Erik Rigtorp

Efficient rolling statistics with NumPy

When working with time series data with NumPy I often find myself needing to compute rolling or moving statistics such as mean and standard deviation. The simplest way compute that is to use a for loop:

def rolling_apply(fun, a, w):
    r = np.empty(a.shape)
    r.fill(np.nan)
    for i in range(w - 1, a.shape[0]):
        r[i] = fun(a[(i-w+1):i+1])
    return r

A loop in Python are however very slow compared to a loop in C code. Fortunately there is a trick to make NumPy perform this looping internally in C code. This is achieved by adding an extra dimension with the same size as the window and an appropriate stride:

def rolling_window(a, window):
    shape = a.shape[:-1] + (a.shape[-1] - window + 1, window)
    strides = a.strides + (a.strides[-1],)
    return np.lib.stride_tricks.as_strided(a, shape=shape, strides=strides)

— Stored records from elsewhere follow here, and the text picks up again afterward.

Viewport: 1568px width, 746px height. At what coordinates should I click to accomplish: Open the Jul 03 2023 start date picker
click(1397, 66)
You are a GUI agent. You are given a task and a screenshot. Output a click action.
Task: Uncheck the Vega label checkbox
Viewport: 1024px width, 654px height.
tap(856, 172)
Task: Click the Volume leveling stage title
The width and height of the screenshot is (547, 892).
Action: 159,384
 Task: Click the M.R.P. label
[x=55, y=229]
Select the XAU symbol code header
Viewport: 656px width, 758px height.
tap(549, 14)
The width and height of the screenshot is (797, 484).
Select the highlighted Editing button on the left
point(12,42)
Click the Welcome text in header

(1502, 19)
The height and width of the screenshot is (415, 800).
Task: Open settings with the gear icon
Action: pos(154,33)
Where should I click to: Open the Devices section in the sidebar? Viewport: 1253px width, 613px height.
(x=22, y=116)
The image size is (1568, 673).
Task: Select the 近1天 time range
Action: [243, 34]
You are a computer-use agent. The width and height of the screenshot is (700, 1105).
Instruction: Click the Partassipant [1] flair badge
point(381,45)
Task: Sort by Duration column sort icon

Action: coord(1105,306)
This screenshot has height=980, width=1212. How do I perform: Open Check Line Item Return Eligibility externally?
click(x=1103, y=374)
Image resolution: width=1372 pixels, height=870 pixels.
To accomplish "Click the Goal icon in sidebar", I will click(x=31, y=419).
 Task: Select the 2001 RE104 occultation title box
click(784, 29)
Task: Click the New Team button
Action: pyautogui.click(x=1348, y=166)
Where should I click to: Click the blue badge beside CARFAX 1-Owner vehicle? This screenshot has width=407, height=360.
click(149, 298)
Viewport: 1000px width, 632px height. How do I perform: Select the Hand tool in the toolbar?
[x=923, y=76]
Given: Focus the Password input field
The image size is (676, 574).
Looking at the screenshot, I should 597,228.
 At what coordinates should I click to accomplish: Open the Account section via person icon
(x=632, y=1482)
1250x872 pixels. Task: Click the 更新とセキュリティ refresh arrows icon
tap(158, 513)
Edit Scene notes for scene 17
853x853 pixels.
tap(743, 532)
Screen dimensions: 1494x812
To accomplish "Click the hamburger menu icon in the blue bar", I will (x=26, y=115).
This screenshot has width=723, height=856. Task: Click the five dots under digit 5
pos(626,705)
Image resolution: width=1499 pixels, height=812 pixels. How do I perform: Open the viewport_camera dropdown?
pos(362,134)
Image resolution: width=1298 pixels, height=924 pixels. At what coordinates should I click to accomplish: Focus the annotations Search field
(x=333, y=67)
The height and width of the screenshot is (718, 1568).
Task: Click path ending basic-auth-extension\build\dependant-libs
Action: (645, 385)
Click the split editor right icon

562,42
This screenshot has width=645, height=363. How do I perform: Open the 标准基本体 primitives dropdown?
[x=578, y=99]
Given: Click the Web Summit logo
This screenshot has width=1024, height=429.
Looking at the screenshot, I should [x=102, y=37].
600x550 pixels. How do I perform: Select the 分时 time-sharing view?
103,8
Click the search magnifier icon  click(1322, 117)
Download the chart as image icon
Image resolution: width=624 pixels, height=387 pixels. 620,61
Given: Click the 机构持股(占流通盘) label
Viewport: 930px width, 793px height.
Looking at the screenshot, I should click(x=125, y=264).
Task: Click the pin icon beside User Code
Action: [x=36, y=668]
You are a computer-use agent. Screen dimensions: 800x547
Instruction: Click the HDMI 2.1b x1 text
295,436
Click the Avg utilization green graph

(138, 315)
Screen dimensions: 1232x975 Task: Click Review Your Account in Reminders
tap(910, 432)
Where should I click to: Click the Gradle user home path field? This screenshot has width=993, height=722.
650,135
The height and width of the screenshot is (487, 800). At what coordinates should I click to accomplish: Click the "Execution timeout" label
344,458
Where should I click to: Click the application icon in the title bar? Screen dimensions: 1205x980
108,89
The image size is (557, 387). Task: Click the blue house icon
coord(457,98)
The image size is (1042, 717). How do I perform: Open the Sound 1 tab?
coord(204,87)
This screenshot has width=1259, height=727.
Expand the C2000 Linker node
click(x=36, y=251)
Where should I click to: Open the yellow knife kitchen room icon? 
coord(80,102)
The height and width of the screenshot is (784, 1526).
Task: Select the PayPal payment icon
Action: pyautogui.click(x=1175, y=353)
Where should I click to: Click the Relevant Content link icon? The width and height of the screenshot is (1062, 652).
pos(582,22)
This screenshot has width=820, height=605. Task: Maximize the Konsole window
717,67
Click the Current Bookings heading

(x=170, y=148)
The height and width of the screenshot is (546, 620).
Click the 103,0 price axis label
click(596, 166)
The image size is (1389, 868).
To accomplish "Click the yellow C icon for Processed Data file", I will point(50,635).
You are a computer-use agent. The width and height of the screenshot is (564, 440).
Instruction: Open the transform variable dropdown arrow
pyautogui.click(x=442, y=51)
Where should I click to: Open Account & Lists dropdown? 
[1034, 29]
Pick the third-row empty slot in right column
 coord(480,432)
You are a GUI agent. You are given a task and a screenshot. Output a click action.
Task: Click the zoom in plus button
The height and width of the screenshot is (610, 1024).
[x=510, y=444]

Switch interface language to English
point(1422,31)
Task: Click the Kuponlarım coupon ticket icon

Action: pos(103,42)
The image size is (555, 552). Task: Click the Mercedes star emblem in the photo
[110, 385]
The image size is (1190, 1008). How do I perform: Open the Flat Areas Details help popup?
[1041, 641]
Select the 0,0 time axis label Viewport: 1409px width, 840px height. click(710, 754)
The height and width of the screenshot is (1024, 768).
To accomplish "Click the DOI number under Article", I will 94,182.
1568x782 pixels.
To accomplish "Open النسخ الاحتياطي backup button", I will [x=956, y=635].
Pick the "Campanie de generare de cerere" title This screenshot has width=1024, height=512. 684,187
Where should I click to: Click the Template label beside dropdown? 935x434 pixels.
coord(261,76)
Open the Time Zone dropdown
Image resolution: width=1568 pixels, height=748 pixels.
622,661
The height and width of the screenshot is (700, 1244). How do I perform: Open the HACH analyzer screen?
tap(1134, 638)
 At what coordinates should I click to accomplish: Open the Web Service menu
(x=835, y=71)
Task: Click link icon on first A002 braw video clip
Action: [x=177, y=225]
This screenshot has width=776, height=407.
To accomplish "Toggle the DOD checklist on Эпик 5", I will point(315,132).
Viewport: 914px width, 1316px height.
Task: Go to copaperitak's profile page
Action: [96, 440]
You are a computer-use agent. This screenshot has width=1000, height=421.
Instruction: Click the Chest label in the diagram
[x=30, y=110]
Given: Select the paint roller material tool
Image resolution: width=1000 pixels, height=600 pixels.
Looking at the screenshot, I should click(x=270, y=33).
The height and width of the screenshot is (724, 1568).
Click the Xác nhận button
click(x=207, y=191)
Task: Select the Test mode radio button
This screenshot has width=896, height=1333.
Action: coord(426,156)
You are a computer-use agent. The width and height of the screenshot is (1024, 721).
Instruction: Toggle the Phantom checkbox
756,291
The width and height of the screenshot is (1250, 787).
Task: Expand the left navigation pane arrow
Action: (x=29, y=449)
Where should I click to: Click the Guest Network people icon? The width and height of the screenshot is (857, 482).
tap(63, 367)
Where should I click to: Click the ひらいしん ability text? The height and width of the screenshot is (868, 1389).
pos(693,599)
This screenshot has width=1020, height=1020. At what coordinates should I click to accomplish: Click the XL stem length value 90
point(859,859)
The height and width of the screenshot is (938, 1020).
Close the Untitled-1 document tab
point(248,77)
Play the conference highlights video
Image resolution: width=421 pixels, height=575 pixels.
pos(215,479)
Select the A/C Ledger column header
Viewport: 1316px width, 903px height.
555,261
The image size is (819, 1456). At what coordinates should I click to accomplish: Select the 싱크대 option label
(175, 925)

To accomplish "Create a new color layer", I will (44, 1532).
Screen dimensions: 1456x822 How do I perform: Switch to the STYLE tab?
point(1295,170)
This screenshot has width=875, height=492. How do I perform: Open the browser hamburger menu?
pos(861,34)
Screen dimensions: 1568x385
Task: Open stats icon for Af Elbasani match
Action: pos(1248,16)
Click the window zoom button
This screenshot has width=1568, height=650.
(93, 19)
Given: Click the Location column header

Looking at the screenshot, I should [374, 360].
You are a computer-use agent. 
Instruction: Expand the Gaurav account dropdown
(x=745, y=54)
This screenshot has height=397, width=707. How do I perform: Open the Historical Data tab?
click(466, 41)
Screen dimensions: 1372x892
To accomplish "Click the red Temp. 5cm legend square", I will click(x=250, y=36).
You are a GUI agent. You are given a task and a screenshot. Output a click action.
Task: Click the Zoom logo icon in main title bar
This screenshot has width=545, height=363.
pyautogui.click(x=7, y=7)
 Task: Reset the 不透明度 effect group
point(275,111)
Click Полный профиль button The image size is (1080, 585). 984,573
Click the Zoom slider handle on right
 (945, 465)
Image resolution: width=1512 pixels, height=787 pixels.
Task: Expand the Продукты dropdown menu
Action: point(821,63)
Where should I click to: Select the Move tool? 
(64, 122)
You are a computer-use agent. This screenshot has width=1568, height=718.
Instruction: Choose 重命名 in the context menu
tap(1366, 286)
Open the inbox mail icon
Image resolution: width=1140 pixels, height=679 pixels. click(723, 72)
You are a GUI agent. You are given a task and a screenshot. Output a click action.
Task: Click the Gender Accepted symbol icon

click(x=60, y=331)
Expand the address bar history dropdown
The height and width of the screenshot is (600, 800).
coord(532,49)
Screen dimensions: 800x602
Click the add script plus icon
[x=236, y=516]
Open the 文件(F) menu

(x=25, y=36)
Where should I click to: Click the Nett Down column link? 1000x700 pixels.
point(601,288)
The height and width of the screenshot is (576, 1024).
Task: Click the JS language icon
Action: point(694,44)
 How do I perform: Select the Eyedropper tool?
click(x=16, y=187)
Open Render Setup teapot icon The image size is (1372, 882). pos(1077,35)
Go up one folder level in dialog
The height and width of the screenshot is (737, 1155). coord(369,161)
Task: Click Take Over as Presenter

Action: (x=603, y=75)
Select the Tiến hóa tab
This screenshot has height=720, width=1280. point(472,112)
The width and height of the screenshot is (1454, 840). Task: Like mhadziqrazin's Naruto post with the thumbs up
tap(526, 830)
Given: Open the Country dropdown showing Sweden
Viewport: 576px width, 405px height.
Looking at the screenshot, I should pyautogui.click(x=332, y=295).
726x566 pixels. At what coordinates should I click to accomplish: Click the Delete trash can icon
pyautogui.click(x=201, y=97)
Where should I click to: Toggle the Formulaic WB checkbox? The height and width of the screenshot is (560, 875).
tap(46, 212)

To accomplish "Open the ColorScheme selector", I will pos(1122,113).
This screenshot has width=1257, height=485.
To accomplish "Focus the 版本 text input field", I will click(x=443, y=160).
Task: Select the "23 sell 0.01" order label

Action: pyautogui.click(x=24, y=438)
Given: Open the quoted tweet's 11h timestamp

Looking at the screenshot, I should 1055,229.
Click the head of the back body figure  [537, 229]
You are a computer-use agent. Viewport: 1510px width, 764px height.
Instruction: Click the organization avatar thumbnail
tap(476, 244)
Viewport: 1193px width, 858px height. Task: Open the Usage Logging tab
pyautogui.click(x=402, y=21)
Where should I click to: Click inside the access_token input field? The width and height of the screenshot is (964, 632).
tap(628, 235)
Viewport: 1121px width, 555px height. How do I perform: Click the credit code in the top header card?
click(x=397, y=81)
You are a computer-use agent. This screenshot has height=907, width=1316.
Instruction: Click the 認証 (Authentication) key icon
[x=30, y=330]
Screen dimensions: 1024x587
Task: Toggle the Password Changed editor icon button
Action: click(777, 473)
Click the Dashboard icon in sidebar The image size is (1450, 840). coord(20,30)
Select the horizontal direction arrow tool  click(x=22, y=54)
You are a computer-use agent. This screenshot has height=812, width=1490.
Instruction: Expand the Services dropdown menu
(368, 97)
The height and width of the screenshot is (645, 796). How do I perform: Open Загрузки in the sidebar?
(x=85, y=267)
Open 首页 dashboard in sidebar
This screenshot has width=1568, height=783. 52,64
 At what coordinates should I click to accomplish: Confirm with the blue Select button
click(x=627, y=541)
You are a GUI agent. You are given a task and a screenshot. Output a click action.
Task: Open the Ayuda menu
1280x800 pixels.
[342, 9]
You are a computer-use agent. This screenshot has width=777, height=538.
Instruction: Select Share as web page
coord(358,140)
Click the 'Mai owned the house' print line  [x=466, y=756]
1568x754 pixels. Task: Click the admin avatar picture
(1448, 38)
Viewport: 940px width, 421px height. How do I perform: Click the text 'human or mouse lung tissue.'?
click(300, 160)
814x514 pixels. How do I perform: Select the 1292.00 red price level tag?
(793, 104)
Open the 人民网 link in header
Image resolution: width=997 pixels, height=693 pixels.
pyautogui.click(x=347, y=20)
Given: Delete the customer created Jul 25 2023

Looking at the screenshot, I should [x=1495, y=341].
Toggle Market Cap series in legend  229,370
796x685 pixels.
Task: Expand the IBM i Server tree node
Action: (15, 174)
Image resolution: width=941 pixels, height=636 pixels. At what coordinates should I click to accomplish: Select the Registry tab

Using this function it is easy to calculate for example a rolling mean without looping in Python:

>>> x=np.arange(10).reshape((2,5))
>>> rolling_window(x, 3)
array([[[0, 1, 2], [1, 2, 3], [2, 3, 4]],
       [[5, 6, 7], [6, 7, 8], [7, 8, 9]]])
    
>>> np.mean(rolling_window(x, 3), -1)
array([[ 1.,  2.,  3.],
       [ 6.,  7.,  8.]])

Update 2021-04-21: NumPy now comes with a builtin function sliding_window_view that does exactly this. There’s also the Bottleneck library with optimized functions for rolling mean, standard deviation etc.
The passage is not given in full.